About 70 Alaska tribes have implemented travel restrictions to reduce the spread of the coronavirus, limiting incoming air, land and water traffic in remote villages scattered across the state.
Republican Gov. Mike Dunleavy has given communities regulation leeway through their councils and other governmental entities, so travel restrictions vary throughout the state, Indian Country Today reported.
Essential workers and their necessary travel are still permitted.
“But the less mixing we have going on at this point, the more we slow the virus down,” Dunleavy said. “Right now they are (helping out), but if there are issues or incidences where folks, let’s say go overboard, then we can have that discussion with them.”
Residents of the Northwest Alaska Inupiat village of Kivalina, population 379, who want to leave must notify the tribal administrator of departure and return dates, the reason for the trip and must self-quarantine for 14 days upon return, community leaders said.
Those rules apply to travel by flights and snowmachine from neighboring communities, since the village is not connected by road to any other community, leaders said.
Alaska had reported 257 known cases of COVID-19 and seven related deaths as of Friday.
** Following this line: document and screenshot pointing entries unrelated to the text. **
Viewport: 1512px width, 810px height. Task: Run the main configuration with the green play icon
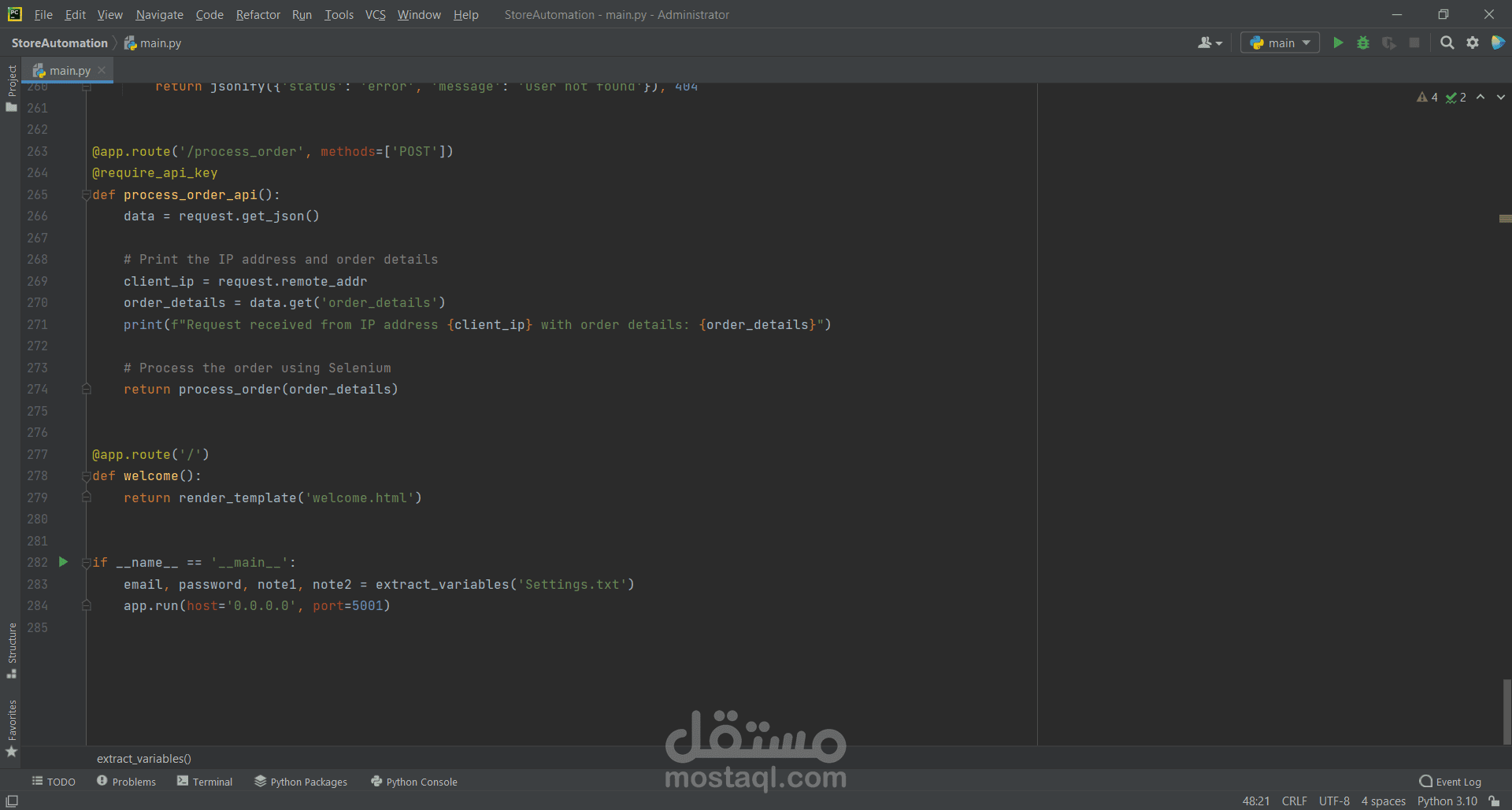point(1338,43)
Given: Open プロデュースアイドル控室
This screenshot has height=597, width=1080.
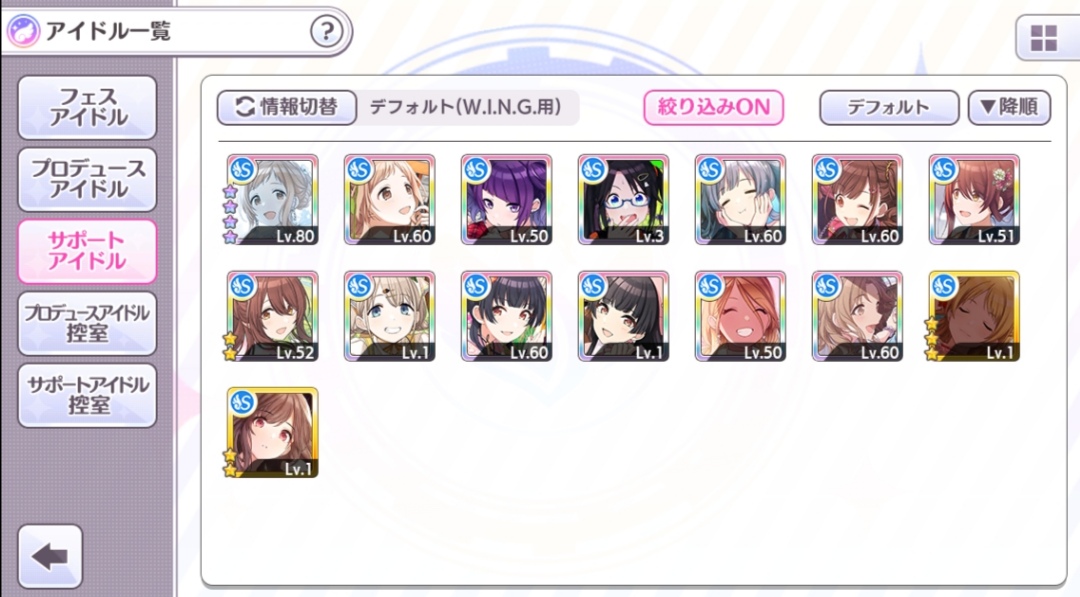Looking at the screenshot, I should pyautogui.click(x=87, y=323).
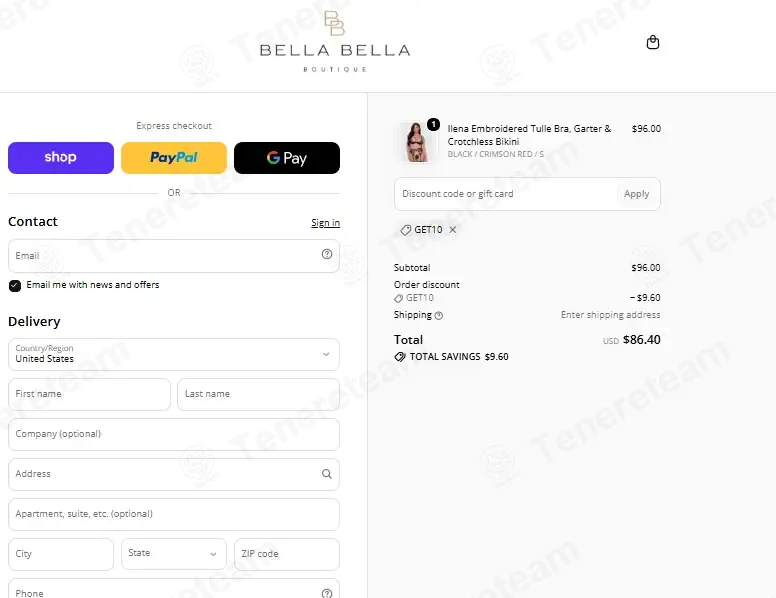776x598 pixels.
Task: Remove the GET10 discount code
Action: pyautogui.click(x=452, y=230)
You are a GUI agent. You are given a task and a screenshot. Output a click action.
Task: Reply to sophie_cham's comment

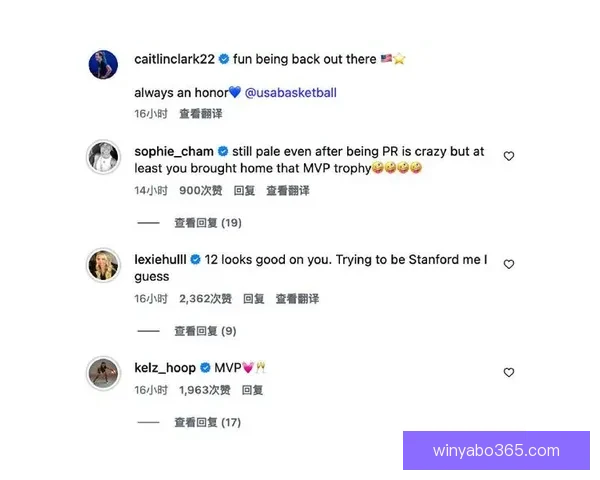(x=244, y=191)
Most are in Anchorage, Fairbanks and other communities connected by road, but there are no confirmed cases in any small off-road villages.
For most people, the new coronavirus causes mild or moderate symptoms, such as fever and cough that clear up in two to three weeks. For some, especially older adults and people with existing health problems, it can cause more severe illness, including pneumonia and death. The vast majority of people recover.
Elders are cautious because some experienced the aftermath of the 1918 influenza epidemic in Alaska when villages were wiped out and others lost more than half of their population, said tribal administrator Millie Hawley.
“Everyone’s doing their part … just staying home, hunkering down, they call it,” Hawley said.
Others are not as willing to listen to direction.
“You have certain people that are attracted to living out in remote Alaska” because “they can live their life without being told by outsiders how to do that,” said Natasha Singh, Athabaskan, general counsel for the regional nonprofit tribal entity Tanana Chiefs Conference.
Sharing information from outsiders and medical experts “can be a difficult education process,” she said.
The pandemic also heightens the “extreme needs and disparities” between urban and rural Alaska, with gaps in the high cost of living and of transportation, access to medical care, and public safety, Singh said.
The U.S. Supreme Court has recognized tribes’ inherent authority to protect the health of its members, and tribes have taken appropriate steps within their legal authority and tailored to their specific needs, she said.